Hormone-receptor interactions are noncooperative: application to the beta-adrenergic receptor.

Abstract

Kinetic methods were developed with which the negatively cooperative hormone-binding model was demonstrated to be untenable for the insulin receptor system. These methods have led others to the same conclusion for the thyrotropin and nerve growth factor receptors. The application of these methods to the study of (l)-[propyl-2,3-3H]dihydroalprenolol[(l)-[3H]DHA] binding at 15.degree. C to the .beta.-adrenergic receptor of the frog erythrocyte, the remaining and most extensively characterized hormone receptor-cyclase system in which negatively cooperative site-site interactions have been reported, is discussed. Scatchard analysis of the equilibrium binding data for (l)-[3H]DHA in this system is linear. In addition, increasing concentrations of (l)-[3H]DHA during the binding reactions resulted in increasing receptor occupancy but no enhancement of the subsequent dilution-induced dissociation of bound hormone, demonstrating directly that the dissociation rate is independent of occupancy. Analysis of the time course of the approach-to-equilibrium for this system at different hormone concentrations was consistent with reversible hormone binding to a homogeneous class of noncooperative receptors, and the analysis yielded a kinetically estimated equilibrium constant consistent with that derived from the linear equilibrium data.
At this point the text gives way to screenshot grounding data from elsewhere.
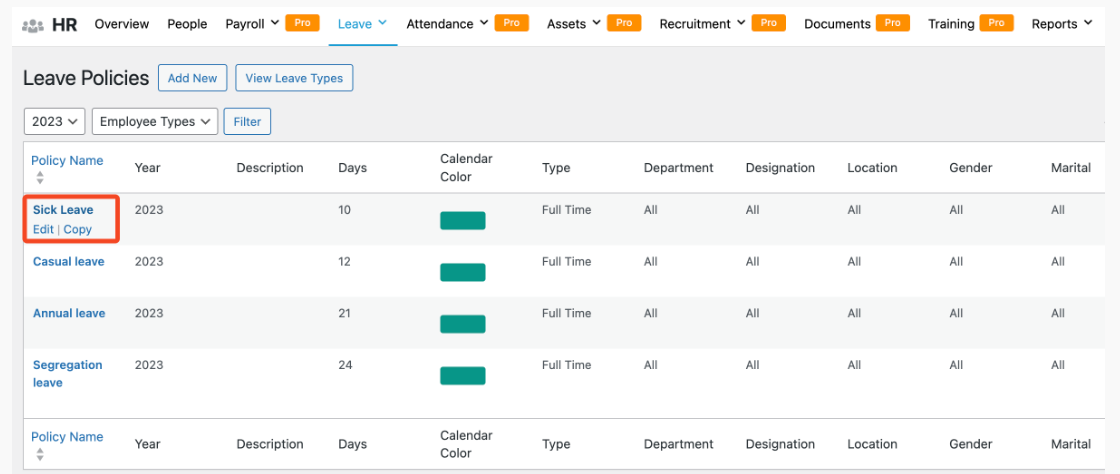This screenshot has height=474, width=1120.
Task: Expand the Leave menu
Action: pyautogui.click(x=362, y=24)
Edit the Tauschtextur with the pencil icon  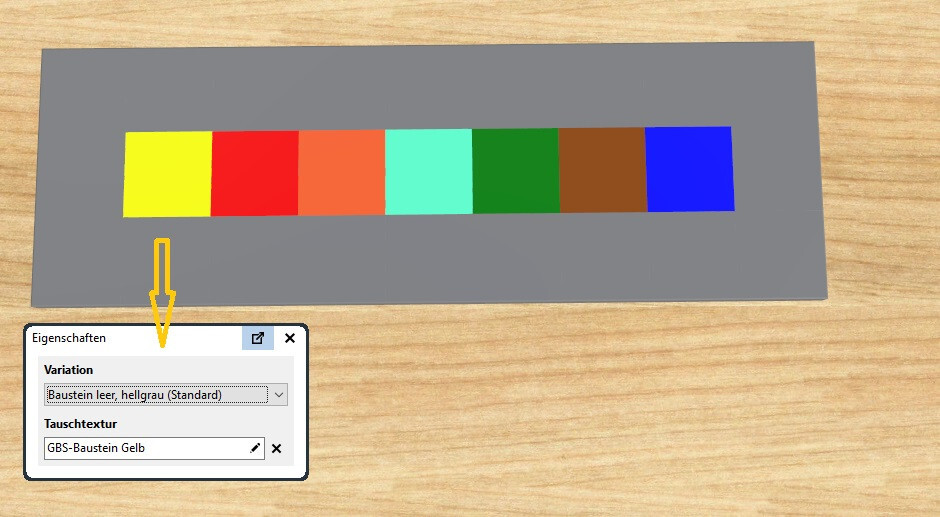tap(255, 448)
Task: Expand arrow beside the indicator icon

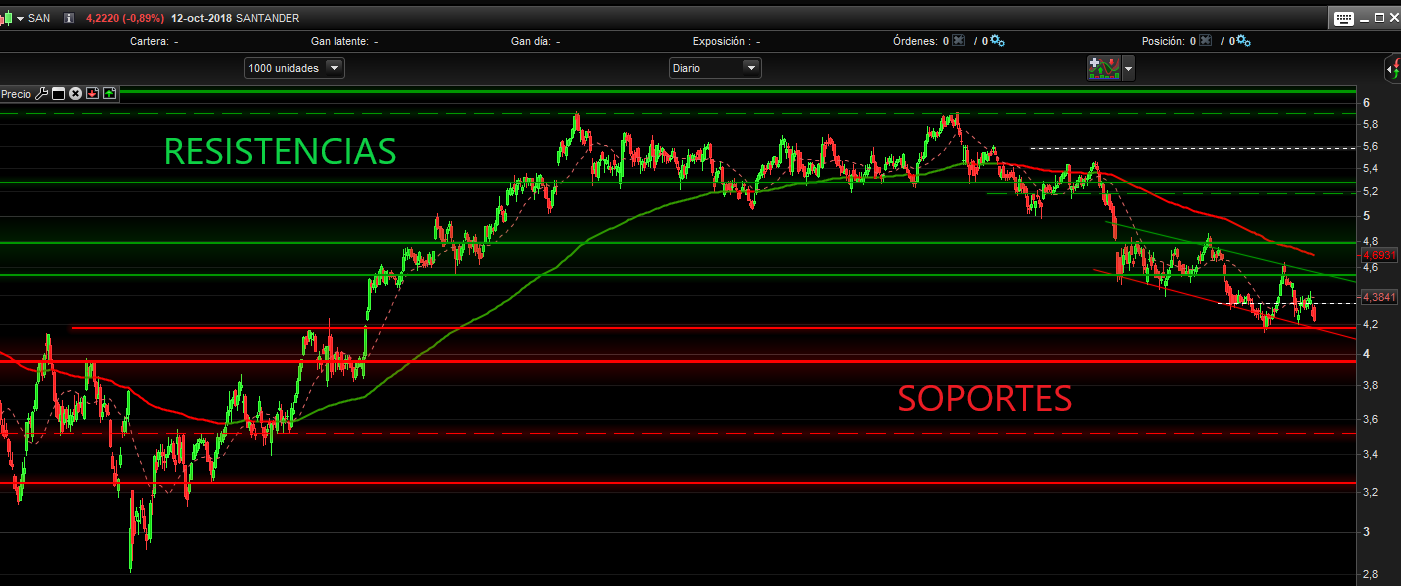Action: [1129, 68]
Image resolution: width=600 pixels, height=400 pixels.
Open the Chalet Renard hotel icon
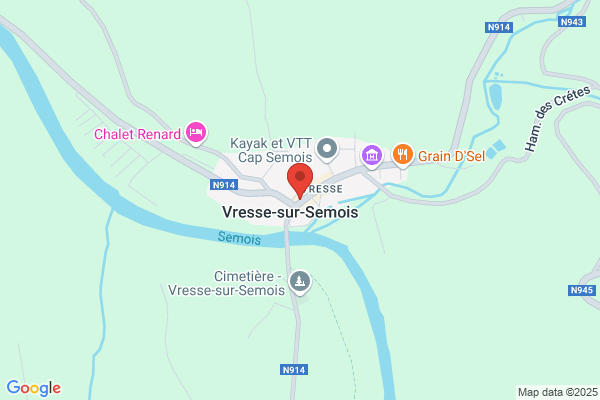coord(196,133)
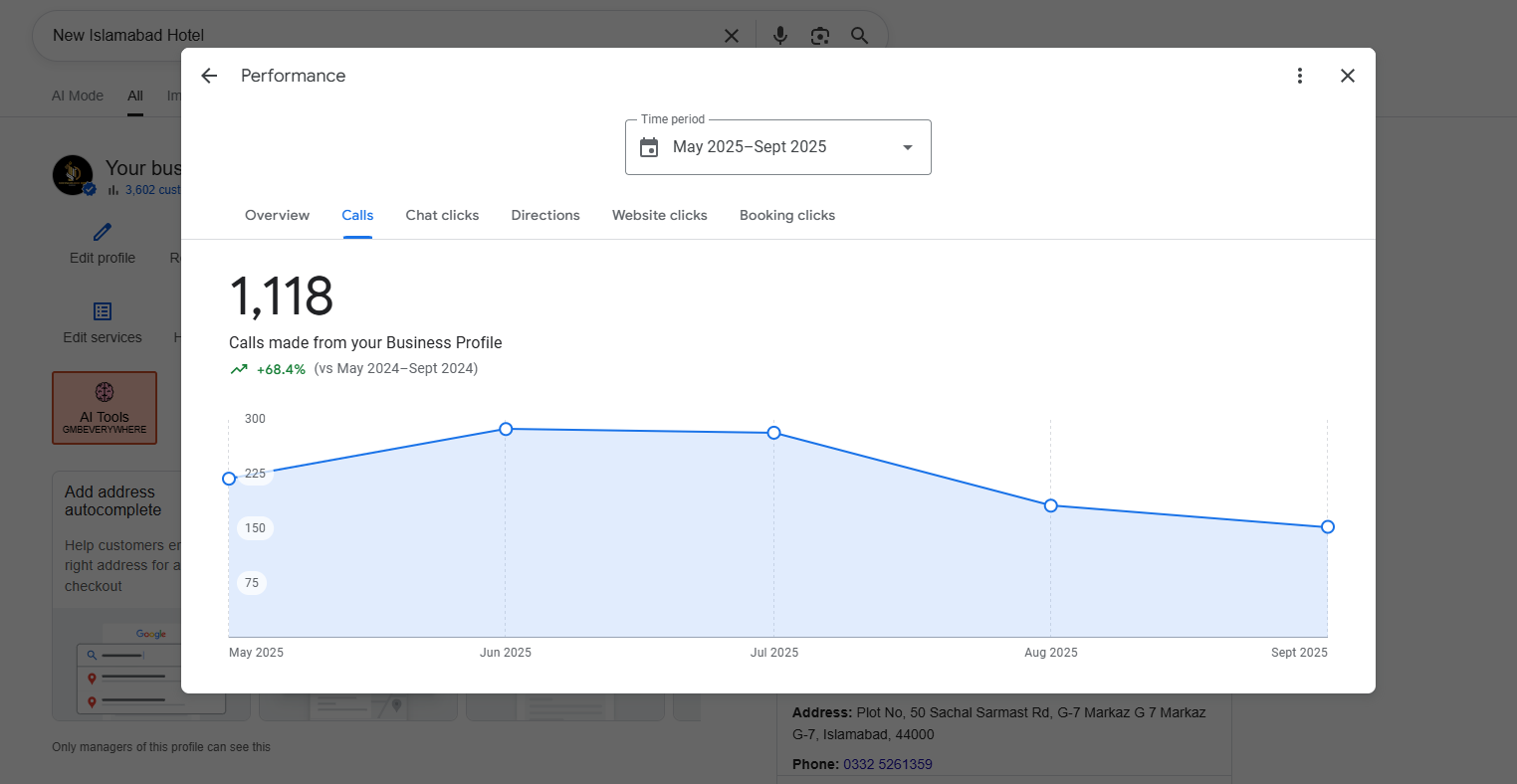1517x784 pixels.
Task: Open the AI Tools GMBEverywhere button
Action: pyautogui.click(x=105, y=408)

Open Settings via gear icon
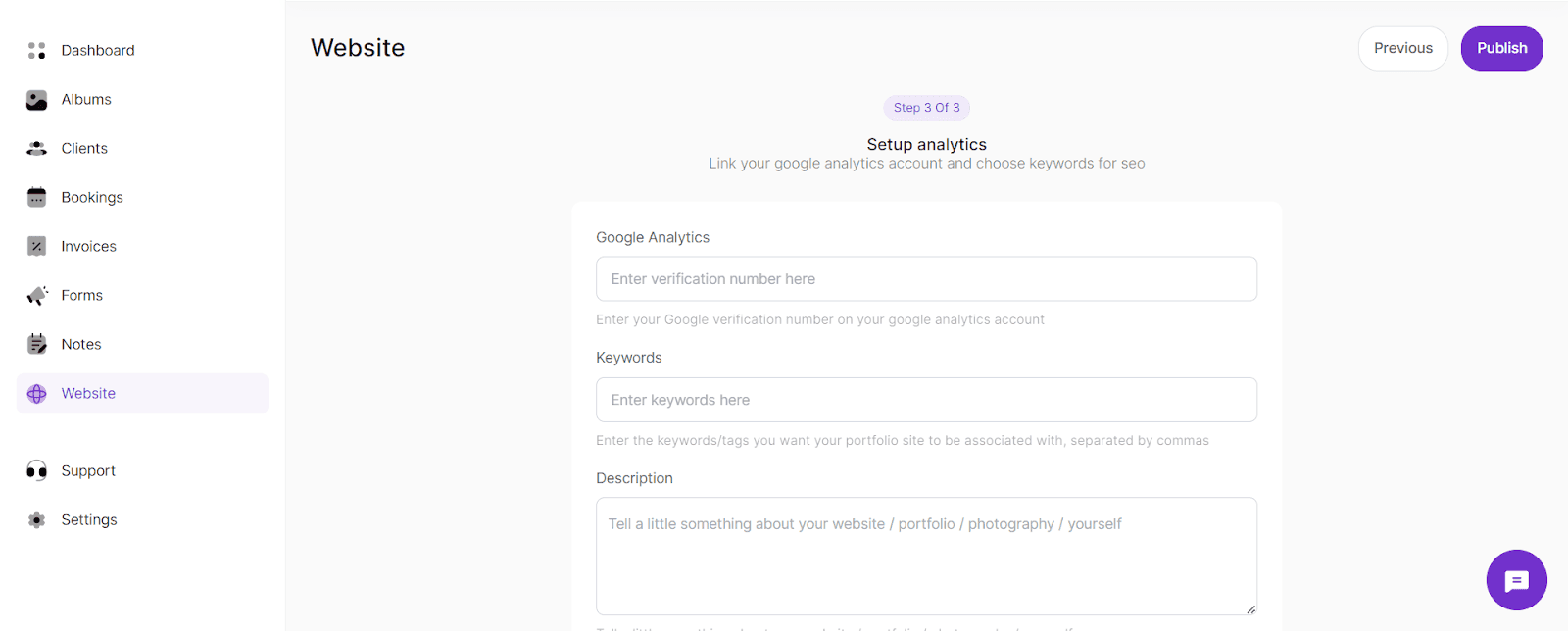tap(37, 520)
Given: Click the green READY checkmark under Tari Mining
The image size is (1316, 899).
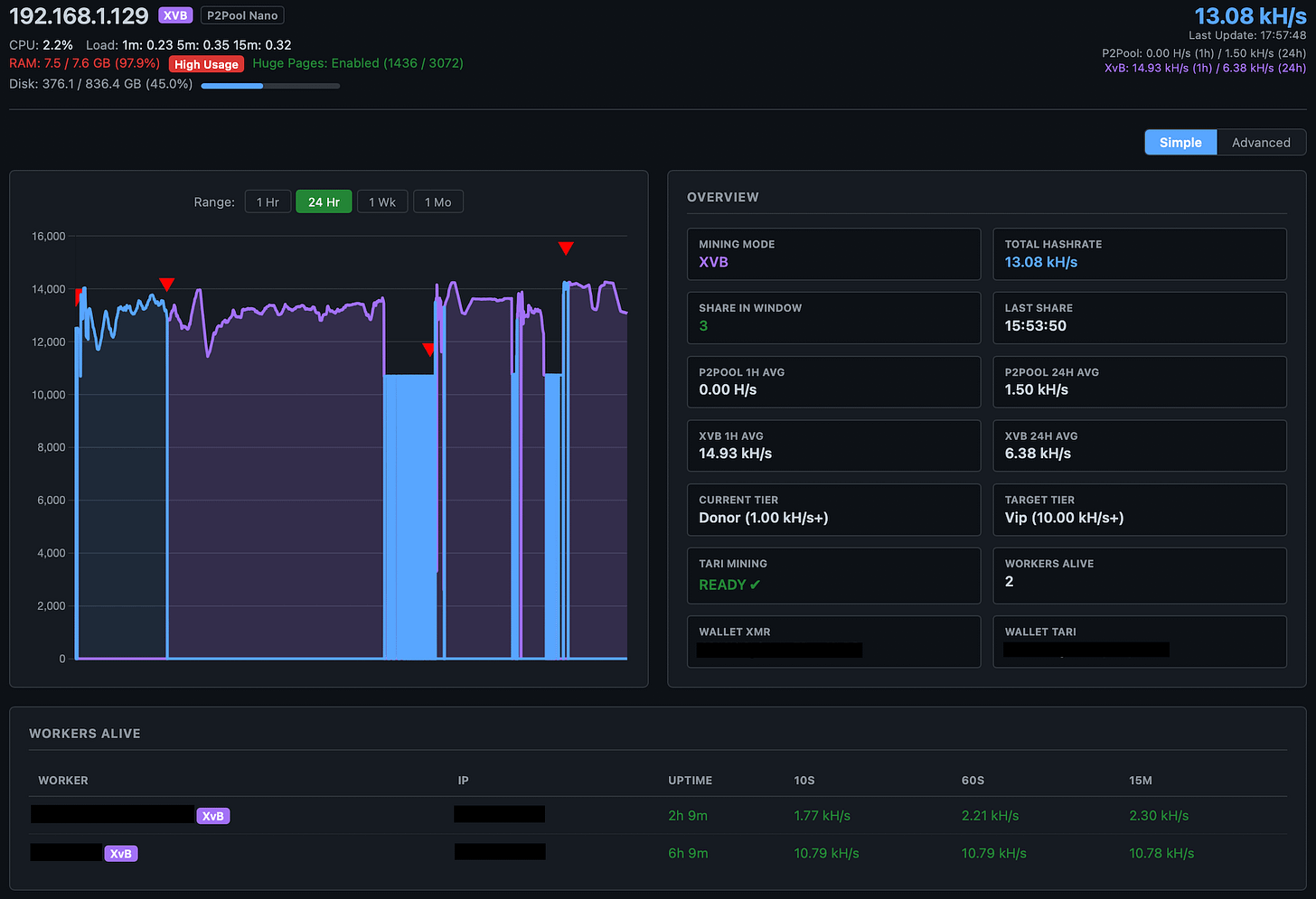Looking at the screenshot, I should 753,585.
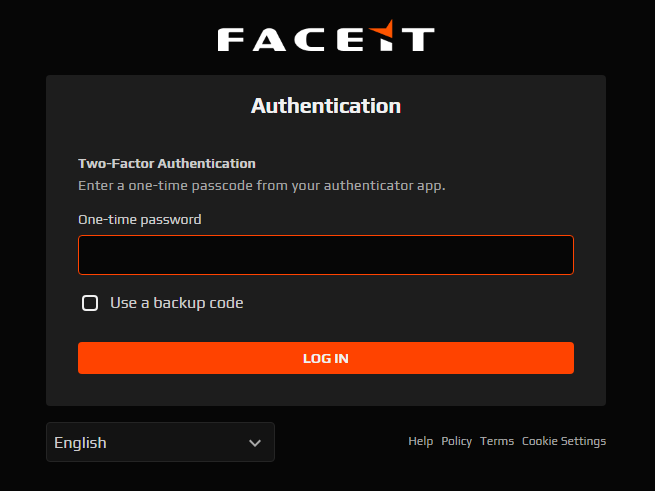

Negatively cooperative site-site interactions are not a significant factor for the .beta.-adrenergic receptor of the frog erythrocyte. For all known hormone receptor systems, the hormone binds noncooperatively to 1 or more classes of independent receptor sites. The need for critical reinterpretation of detailed thermodynamic, clinical and hormone analog studies based on the negative cooperativity model is discussed.